• What is expected: From the abstract below on mice fed a transgenic plant, list each way the mice were treated.

** Opening Passage to read block **

Mice orally immunized with a transgenic plant expressing the glycoprotein of Crimean-Congo hemorrhagic fever virus

Abstract

While Crimean-Congo hemorrhagic fever (CCHF) has a high mortality rate in humans, the associated virus (CCHFV) does not induce clinical symptoms in animals, but animals play an important role in disease transmission to humans. Our aim in this study was to examine the immunogenicity of the CCHFV glycoprotein when expressed in the root and leaf of transgenic plants via hairy roots and stable transformation of tobacco plants, respectively. After confirmatory analyses of transgenic plant lines and quantification of the expressed glycoprotein, mice were either fed with the transgenic leaves or roots, fed the transgenic plant material and injected subcutaneously with the plant-made CCHFV glycoprotein (fed/boosted), vaccinated with an attenuated CCHF vaccine (positive control), or received no treatment (negative control). All immunized groups had a consistent rise in anti-glycoprotein IgG and IgA antibodies in their serum and feces, respectively. The mice in the fed/boosted group showed a significant rise in specific IgG antibodies after a single boost. Our results imply that oral immunization of animals with edible materials from transgenic plants is feasible, and further assessments are under way. In addition, while the study of CCHF is challenging, our protocol should be further used to study CCHFV infection in the knockout mouse model and virus neutralization assays in biosafety level 4 laboratories.

Fig. 1.

** Closing Passage to read block **
** Opening Dataset extract block **

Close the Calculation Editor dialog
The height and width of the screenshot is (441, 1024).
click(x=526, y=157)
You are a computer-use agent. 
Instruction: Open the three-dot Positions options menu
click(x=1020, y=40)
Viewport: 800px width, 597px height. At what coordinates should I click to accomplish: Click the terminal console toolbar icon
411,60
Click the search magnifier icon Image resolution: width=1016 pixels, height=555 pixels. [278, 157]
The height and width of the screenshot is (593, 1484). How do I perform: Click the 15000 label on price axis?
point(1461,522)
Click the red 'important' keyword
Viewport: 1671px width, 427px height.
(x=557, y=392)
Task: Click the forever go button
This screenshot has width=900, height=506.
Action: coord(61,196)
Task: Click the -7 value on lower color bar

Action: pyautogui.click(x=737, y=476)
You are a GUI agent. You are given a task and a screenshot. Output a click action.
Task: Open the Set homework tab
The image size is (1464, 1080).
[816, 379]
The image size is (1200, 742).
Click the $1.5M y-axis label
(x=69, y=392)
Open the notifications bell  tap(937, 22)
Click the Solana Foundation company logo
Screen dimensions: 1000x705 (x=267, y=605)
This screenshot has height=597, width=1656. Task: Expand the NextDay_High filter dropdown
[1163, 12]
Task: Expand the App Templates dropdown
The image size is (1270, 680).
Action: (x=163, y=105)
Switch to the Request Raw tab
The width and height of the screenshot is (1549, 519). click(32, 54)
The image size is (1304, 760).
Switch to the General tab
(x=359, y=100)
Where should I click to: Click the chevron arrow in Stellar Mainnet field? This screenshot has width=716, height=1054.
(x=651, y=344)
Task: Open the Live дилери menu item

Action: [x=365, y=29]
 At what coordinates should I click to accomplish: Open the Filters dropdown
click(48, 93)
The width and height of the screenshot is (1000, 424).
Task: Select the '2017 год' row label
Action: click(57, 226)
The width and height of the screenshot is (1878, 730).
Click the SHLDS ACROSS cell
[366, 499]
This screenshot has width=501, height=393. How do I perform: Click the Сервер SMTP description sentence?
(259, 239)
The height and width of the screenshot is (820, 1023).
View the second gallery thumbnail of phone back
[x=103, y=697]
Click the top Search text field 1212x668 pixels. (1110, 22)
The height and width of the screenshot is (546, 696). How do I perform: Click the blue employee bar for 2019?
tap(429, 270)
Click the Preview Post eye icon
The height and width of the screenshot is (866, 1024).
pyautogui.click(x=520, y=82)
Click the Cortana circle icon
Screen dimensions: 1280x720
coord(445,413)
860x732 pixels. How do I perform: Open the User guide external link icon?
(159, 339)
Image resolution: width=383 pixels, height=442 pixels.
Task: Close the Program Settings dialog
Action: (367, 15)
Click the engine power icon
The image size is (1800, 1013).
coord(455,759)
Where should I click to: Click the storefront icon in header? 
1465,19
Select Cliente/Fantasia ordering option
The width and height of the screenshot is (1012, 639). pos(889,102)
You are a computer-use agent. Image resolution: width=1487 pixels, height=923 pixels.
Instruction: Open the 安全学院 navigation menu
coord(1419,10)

** Closing Dataset extract block **

• Worked solution:
- Fed with the transgenic leaves or roots
- Fed the transgenic plant material and injected subcutaneously with the plant-made CCHFV glycoprotein (fed/boosted)
- Vaccinated with an attenuated CCHF vaccine (positive control)
- Received no treatment (negative control)